The spatial extent of RGC activation was tracked using calcium imaging (see Fig. S5a and b, ESI†). We analysed the responses of 1110 identified cells to stimulation parameters detailed in Table S2 (ESI†). Fig. 4g shows the threshold charge densities for cells that responded to biphasic current injections of 1 ms pulse width. Here we stimulated the cells with a single 25 μm electrode with the previously described charge densities and constructed a heatmap of activation thresholds for the cells in the field of view. The effects of varying the stimulation pulse width are further demonstrated in Fig. S5c and d (ESI†) showing how pulse duration and amplitude influence the spatial resolution of the response in the RGCs. A pulse of 0.1 ms activates cells near the stimulating electrode, while pulses longer than 1 ms induce responses over a broader area. The mean distances of cells responding to specific stimuli, relative to the edge of the 25 μm diameter electrode, were 35 μm for 0.1 ms pulses, 83 μm for 1 ms pulses, and 74 μm for 4 ms pulses (Fig. S5e, ESI†). When applying 0.1 ms pulses, stimulation was confined to the outline of the active electrode (35 μm), activating only a few cells. Therefore, we conclude that short stimulation through our 25 μm rGO electrodes can focally activate cells within the ganglion cell layer.
We initially used dissociated hippocampal cultures to demonstrate the capabilities of the rGO MEA technology. The progression of cell growth and corresponding electrical activity over a two-week period demonstrated the viability and effectiveness of the rGO MEAs in capturing neural signals. We noted that smaller diameter electrodes recorded larger spike amplitudes, however the SNR was not significantly different between electrode sizes. Retinal explants were employed to further evaluate the bidirectional interfacing capabilities of the rGO MEAs.

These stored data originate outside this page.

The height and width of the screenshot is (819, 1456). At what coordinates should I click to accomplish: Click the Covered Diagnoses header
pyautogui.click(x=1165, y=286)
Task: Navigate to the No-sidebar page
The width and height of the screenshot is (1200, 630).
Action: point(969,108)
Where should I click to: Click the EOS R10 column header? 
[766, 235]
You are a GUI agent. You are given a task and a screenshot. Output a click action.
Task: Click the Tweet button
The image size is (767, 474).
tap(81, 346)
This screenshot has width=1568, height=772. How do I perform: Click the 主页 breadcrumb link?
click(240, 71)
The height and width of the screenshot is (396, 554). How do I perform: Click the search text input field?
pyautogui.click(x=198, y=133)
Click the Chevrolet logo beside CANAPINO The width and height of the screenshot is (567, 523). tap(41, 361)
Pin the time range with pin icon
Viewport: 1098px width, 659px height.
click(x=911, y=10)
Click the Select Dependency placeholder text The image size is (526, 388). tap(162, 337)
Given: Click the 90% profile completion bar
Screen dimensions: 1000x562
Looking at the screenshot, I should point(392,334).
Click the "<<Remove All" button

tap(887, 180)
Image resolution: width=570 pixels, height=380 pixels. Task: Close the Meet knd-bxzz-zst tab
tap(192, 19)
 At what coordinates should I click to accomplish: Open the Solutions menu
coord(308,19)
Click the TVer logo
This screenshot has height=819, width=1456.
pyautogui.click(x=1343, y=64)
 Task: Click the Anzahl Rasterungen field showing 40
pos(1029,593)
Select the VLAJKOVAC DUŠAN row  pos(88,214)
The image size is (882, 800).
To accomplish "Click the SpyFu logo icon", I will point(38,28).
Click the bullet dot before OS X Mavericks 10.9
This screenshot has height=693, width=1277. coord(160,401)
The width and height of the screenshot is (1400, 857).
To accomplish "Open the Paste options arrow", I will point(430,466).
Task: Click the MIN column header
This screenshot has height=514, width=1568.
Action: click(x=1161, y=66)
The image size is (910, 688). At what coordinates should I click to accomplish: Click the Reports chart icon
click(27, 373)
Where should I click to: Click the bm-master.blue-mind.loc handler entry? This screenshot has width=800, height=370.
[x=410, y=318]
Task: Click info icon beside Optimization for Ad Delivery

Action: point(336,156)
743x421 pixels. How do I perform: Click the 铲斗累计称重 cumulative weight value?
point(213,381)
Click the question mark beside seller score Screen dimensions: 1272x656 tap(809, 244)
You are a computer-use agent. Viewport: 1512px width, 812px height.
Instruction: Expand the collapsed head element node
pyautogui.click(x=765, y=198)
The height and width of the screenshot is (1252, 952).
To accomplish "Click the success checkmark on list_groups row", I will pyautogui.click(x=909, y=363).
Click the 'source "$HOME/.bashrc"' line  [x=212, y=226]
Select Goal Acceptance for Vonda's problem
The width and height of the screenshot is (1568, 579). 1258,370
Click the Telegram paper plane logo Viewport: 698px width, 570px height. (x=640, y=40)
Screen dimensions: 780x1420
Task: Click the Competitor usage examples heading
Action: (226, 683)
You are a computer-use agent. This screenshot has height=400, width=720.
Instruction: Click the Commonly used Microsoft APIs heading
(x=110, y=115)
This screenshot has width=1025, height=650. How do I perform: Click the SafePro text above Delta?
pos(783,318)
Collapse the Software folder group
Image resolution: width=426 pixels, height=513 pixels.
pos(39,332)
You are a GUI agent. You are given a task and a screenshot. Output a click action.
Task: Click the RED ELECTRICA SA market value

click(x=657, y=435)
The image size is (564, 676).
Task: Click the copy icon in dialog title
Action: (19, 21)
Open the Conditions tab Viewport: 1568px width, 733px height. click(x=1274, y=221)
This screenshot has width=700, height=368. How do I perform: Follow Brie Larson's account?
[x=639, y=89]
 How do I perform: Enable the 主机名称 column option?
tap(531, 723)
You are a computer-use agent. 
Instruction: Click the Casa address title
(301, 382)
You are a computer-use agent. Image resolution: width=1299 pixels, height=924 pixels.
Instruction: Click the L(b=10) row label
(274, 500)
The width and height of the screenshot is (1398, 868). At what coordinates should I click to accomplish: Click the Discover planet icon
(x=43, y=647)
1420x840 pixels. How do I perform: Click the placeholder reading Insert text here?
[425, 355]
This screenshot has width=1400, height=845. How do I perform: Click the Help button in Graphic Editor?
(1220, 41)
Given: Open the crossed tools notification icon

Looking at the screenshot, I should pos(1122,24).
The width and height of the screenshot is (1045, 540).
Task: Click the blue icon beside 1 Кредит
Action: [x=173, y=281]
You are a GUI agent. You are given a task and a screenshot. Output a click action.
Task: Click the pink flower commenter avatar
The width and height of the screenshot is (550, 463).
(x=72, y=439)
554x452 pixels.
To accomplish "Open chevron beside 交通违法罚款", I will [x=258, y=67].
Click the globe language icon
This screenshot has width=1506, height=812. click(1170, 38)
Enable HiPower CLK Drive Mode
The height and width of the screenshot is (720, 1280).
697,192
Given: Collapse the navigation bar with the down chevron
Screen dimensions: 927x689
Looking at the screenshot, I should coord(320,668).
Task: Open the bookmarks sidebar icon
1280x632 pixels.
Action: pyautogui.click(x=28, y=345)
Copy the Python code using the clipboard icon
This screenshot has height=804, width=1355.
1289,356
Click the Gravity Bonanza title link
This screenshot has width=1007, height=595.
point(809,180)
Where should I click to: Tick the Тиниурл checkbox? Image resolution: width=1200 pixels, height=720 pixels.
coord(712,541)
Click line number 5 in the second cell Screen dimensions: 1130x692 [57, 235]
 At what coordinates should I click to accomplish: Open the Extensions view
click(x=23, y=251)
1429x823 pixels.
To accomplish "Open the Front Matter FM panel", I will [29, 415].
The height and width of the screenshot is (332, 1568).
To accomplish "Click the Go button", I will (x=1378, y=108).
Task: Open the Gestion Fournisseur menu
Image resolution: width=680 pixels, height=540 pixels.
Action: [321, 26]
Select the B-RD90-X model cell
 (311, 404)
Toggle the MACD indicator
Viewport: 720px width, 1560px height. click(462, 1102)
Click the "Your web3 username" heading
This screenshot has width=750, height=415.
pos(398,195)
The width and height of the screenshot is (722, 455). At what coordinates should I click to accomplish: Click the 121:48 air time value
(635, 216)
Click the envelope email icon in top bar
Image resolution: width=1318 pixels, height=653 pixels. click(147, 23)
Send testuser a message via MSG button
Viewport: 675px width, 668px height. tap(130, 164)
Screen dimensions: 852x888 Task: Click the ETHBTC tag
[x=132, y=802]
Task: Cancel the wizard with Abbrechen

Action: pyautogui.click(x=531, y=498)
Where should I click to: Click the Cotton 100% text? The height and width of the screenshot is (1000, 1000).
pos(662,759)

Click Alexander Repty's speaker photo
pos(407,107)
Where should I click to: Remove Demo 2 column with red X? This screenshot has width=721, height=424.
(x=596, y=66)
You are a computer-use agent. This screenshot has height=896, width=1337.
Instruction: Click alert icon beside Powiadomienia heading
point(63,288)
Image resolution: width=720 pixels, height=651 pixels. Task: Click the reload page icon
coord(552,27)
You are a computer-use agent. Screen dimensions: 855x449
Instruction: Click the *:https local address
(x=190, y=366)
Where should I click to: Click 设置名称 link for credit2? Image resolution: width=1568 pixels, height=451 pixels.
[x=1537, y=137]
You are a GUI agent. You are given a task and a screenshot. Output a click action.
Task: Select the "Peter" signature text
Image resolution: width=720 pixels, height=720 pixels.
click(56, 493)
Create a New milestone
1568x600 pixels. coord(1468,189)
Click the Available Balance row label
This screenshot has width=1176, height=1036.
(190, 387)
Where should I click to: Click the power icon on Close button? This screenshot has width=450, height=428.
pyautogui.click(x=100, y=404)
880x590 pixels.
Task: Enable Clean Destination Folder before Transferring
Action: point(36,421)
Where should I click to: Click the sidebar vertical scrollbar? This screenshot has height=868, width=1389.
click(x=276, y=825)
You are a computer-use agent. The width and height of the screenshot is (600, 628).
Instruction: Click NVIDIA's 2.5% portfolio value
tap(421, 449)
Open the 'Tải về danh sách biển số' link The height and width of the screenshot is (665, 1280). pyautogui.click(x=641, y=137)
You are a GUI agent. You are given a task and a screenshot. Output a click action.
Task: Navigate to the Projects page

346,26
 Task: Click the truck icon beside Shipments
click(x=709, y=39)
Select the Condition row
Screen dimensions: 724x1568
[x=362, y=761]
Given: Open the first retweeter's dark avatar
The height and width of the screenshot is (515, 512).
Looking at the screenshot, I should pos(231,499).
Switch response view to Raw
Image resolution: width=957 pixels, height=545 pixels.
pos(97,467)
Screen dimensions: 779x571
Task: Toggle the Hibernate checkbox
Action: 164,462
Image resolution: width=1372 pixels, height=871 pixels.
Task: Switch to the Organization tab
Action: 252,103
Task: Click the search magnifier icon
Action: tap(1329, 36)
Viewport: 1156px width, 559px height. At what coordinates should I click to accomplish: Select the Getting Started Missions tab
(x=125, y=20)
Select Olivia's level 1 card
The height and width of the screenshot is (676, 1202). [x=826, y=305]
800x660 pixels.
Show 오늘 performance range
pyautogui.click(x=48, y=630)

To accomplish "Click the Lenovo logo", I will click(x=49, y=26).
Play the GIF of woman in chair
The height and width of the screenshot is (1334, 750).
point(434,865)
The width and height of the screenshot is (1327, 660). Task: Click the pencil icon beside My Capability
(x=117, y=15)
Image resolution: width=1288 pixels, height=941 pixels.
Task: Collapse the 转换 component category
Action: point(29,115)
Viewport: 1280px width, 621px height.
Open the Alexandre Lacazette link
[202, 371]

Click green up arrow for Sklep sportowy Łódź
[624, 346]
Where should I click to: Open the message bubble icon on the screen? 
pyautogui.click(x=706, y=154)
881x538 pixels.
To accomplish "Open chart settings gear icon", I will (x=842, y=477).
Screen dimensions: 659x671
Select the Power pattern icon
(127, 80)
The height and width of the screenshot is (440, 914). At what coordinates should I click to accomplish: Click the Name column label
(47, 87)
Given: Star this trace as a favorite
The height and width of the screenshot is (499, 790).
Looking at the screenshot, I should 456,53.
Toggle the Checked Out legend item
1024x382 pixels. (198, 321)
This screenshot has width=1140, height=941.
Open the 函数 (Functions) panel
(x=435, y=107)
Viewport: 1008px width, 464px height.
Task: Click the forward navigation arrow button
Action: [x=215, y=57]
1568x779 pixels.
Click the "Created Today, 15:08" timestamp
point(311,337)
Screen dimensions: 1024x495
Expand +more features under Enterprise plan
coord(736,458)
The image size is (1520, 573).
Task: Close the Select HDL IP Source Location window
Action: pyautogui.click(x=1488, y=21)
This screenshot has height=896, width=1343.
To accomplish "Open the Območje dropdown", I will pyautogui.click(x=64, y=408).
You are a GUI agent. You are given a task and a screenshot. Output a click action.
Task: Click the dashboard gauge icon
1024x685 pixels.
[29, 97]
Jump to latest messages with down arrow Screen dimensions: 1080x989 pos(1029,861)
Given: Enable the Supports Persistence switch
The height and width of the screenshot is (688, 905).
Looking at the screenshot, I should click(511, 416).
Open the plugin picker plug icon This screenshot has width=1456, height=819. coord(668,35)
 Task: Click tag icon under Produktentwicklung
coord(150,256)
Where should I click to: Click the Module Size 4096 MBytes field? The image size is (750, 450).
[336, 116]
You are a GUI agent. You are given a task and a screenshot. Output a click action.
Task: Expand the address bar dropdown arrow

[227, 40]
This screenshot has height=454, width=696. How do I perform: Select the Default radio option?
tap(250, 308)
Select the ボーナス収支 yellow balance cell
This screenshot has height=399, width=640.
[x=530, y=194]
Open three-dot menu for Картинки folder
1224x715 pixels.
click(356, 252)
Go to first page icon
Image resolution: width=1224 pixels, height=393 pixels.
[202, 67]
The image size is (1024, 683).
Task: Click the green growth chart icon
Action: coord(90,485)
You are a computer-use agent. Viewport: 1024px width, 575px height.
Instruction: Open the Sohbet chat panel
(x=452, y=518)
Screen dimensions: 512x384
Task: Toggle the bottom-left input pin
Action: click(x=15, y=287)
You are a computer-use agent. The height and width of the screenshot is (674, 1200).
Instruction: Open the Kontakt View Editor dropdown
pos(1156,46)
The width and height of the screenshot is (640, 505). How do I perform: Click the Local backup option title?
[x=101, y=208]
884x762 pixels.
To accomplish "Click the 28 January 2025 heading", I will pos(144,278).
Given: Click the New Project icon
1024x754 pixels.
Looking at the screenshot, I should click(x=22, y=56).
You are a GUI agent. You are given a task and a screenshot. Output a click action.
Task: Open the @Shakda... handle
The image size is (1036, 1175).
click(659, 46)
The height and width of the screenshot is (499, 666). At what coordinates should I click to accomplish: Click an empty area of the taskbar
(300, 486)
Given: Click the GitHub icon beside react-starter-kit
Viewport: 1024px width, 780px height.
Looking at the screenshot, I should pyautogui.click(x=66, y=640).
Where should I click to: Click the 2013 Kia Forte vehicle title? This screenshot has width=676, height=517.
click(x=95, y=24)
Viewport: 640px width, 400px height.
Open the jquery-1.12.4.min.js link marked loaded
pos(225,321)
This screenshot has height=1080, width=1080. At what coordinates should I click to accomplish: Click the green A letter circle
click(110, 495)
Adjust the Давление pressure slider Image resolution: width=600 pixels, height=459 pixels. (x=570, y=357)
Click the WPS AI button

Light-evoked action potentials recorded from retinal neurons helped categorize neural response dynamics into ‘ON-type’ or ‘OFF-type’ responses, providing insights into the biophysical origins of these activities. The rGO MEAs demonstrated effective neural modulation capabilities, with different pulse widths and amplitudes eliciting varying responses with temporal dynamics matching the literature. Calcium imaging experiments further explored the neural modulation capabilities the rGO MEAs by allowing the observation of individual neuronal responses and spatially map the distribution of responses.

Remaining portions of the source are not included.